The British Monarchy: Who Needs It?
I’m no fan of the British royals, who are high level welfare cases living off the largesse of a nation that could find much better use for the tens of millions of pounds spent annually to keep them in Range Rovers, Centre Court Wimbledon boxes, and palaces that by all rights should be public parks.
The Queen seems nice enough, Prince William seems like a decent bloke, and Kate does seem rather royal, in a pleasantly unassuming way.
But the rest of them?
Meghan, the woke semi-Disney princess who decamped to SoCal with $30 million in British taxpayer money after hectoring the British public on how awful they were?
Prince Andrew, that Jeffrey Epstein sycophant who claimed he only stayed with the pedophile at his Manhattan townhouse because it was “convenient,” and who somehow won’t pay a price for violating the rule of “15 will get you 20”?
(If you don’t know what I’m talking about, Google it.)
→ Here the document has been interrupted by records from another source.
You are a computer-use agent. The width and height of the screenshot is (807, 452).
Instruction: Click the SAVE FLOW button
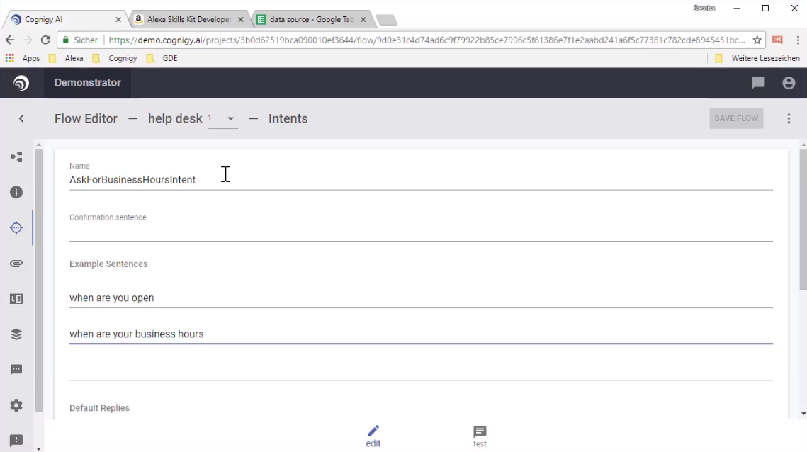[x=736, y=119]
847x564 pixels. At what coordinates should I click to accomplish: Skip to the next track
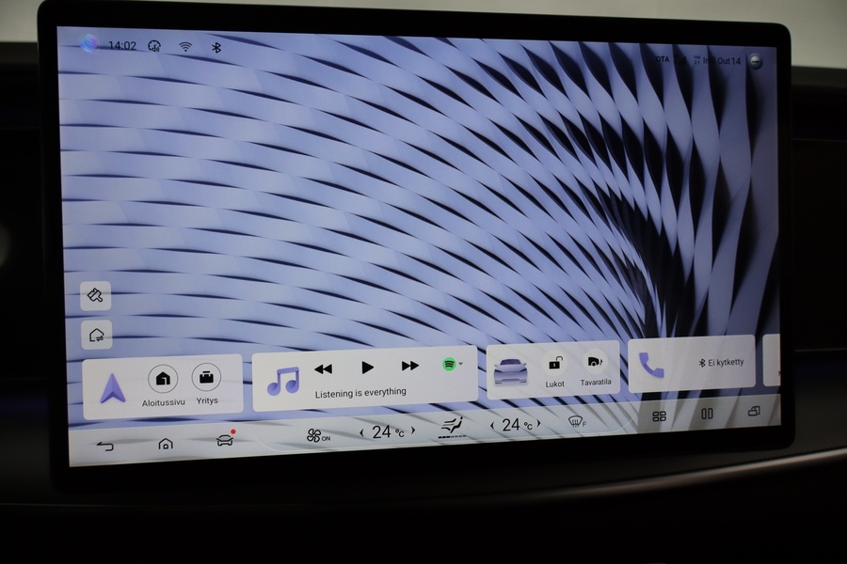coord(409,366)
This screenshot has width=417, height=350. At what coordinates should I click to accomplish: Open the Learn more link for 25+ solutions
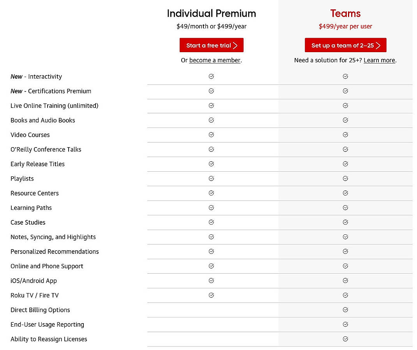[379, 60]
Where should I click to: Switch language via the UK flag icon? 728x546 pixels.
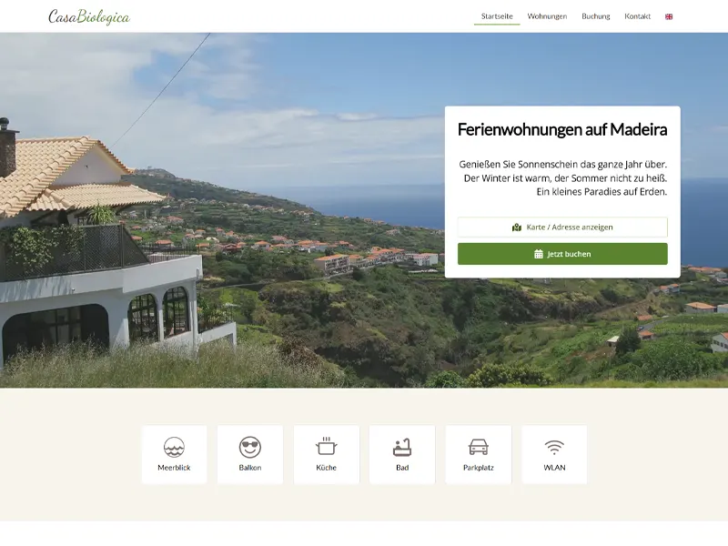[669, 16]
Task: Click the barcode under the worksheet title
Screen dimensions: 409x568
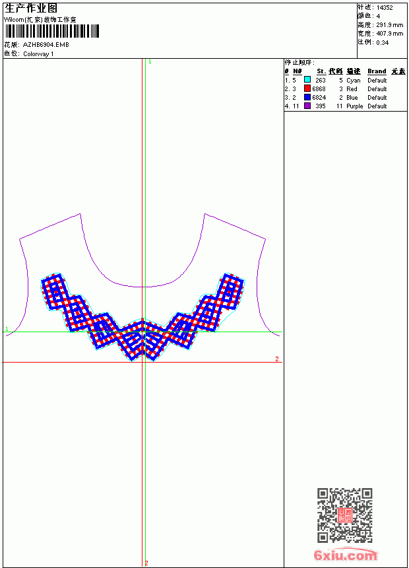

Prince Philip passed away at 99 last week, and somehow his racism was tolerated by the British nation because…um…frankly, I have no idea.
He actually told the President of Nigeria, dressed in tribal robes, “You look like you’re ready for bed.”
He actually told British students in Beijing, “If you stay here much longer you’ll all be slitty-eyed.”
He actually asked a group of Indigenous Australians, “Do you still throw spears at one another?”
He actually wondered aloud on the BBC, after a mass shooting, whether, if a cricketer went mad and killed people, cricket bats should be banned.
Har har har.
How do you get away with old-school racism and insensitivity like that in our cancel culture era?
Prince Philip’s sisters, princesses of some sort, were a tad too close to Herr Hitler for the British public to stomach so soon after World War II, so they didn’t get to attend the Royal Wedding.
In fact, the House of Hangover, er, Hanover, would have been perfectly content to allow Hitler all of Europe, as long as he didn’t menace England.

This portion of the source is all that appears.